At around the same time, Johanna’s older sister Jackie was at their mother’s home when a policeman showed up at the door.
“He asked if Johanna Dean lived here. I said ‘No, this is her home but she lives downtown with her sister.’
“I was more curious than anything. Then I looked down and saw her bag,” Jackie said.
“He said ‘I’m afraid I have some bad news’. It was just disbelief.
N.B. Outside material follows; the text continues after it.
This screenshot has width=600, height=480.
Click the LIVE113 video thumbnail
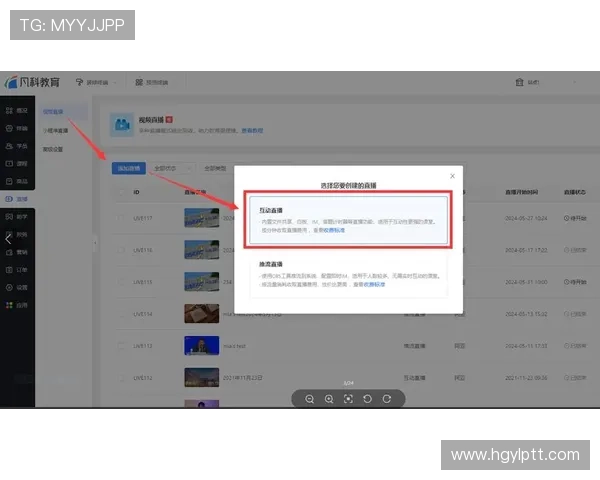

The bag looked like hers but I still didn’t believe,” she said, holding back tears.
“It was the hurt, the anger that someone who was literally at the prime of her life was taken.”
Meanwhile, another sister — Cherie — broke the news to Julie, and slowly friends and family came together to celebrate Johanna’s life.
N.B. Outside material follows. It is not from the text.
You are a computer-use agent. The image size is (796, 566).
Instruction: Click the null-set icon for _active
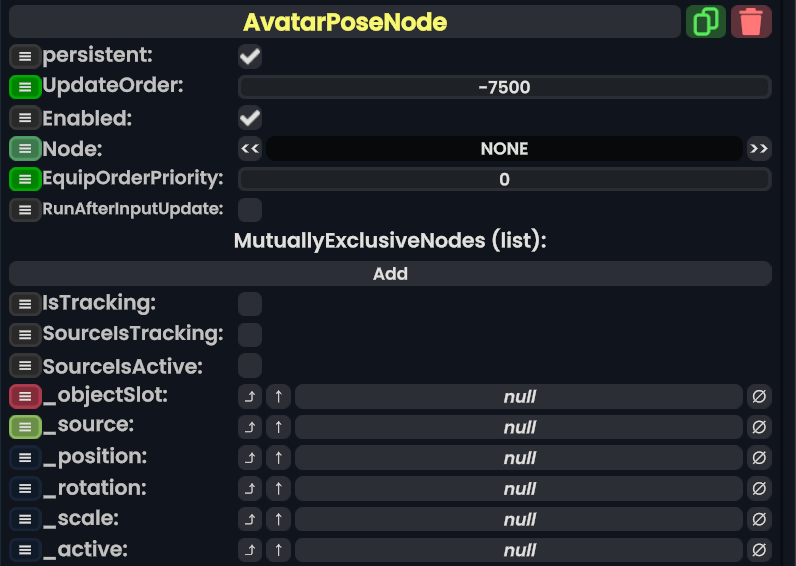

They have made posters with pictures of her, which span across her time in the Brownies, as a cheerleader, her participation in a sorority at Dalhousie and moments with family.
The family says it has come to peace with the fact that Johanna died while cycling.
“It’s unfortunate what happened, but Halifax is a beautiful city and she wanted to see Halifax as much as she could,” said older sister Kelly.
“The fact she was doing something she loved is great. I believe it was a beautiful sunny day, so [that's what] her last thoughts would have been…”
Sister Jackie said the picture of Johanna that will always stay in her head is one full of colour.
“She was just so sweet and energetic that it was hard to feel sad about her. She always made me feel happy and if I was feeling down, she was just so positive,” she said. “She would come in [to a family dinner] and just turn it around. We’d end up playing games. She could just change the room.”
“She just loved, and she just wanted everybody to be happy.”
Family members, who were all raised Catholic, said that the initial shock of Johanna’s passing is slowly wearing off and they have come to terms with her passing.
“She wholeheartedly believed when it was your time, it was your time,” Julie said. “We do certainly believe we’ll meet up again in heaven.”
“She obviously must have accomplished what her goal was when she accepted this path, this mission or this destiny here on Earth.”
“She’ll just always be a part of our lives. She’ll still always be with us,” Jackie said. “We all believe our spirits go to a higher place with a higher being and they’re still with us for the rest of our lives until we join up with them.”
The family plans to attend a memorial bike ride being held in Johanna’s honour Wednesday night.
The sisters say that don’t want cyclists in the city to be afraid, though they admit more can be done to improve cycling safety.
“Halifax is a great biking city,” Julie said. “But there’s still a lot of work to be done, just from potholes to the middle of intersections to making proper bike lanes and making drivers more aware that cyclists are part of the road.
“If there had to be a gift given back to Earth from [Johanna's] passing, it would be that she would leave a reminder about bike safety because it was a part of who she was.”
“I know in some cities there are special lanes that have been created where cyclists are protected by an actual curb so it’s not just a lane on the side with a little marking. [There are] special crossings, especially at intersections where there is a lot of traffic,” Kelly said.
The sisters also emphasized they are not angry with the driver of the truck.
“Accidents do happen. The last thing Johanna would want is for anyone to feel grief or regret in her passing,” Jackie said.
Const. Pierre Bourdages with the Halifax Regional Police said they are continuing to investigate the accident and have yet to determine whether any charges will be laid against the driver.
In the meantime, the family plans to celebrate Johanna’s life with a bright and colourful funeral on Tuesday, one they say will match her personality.
“I think she’d be very happy,” a smiling Jackie said. “I think she’s probably smiling because it was her, just full of life and colour.”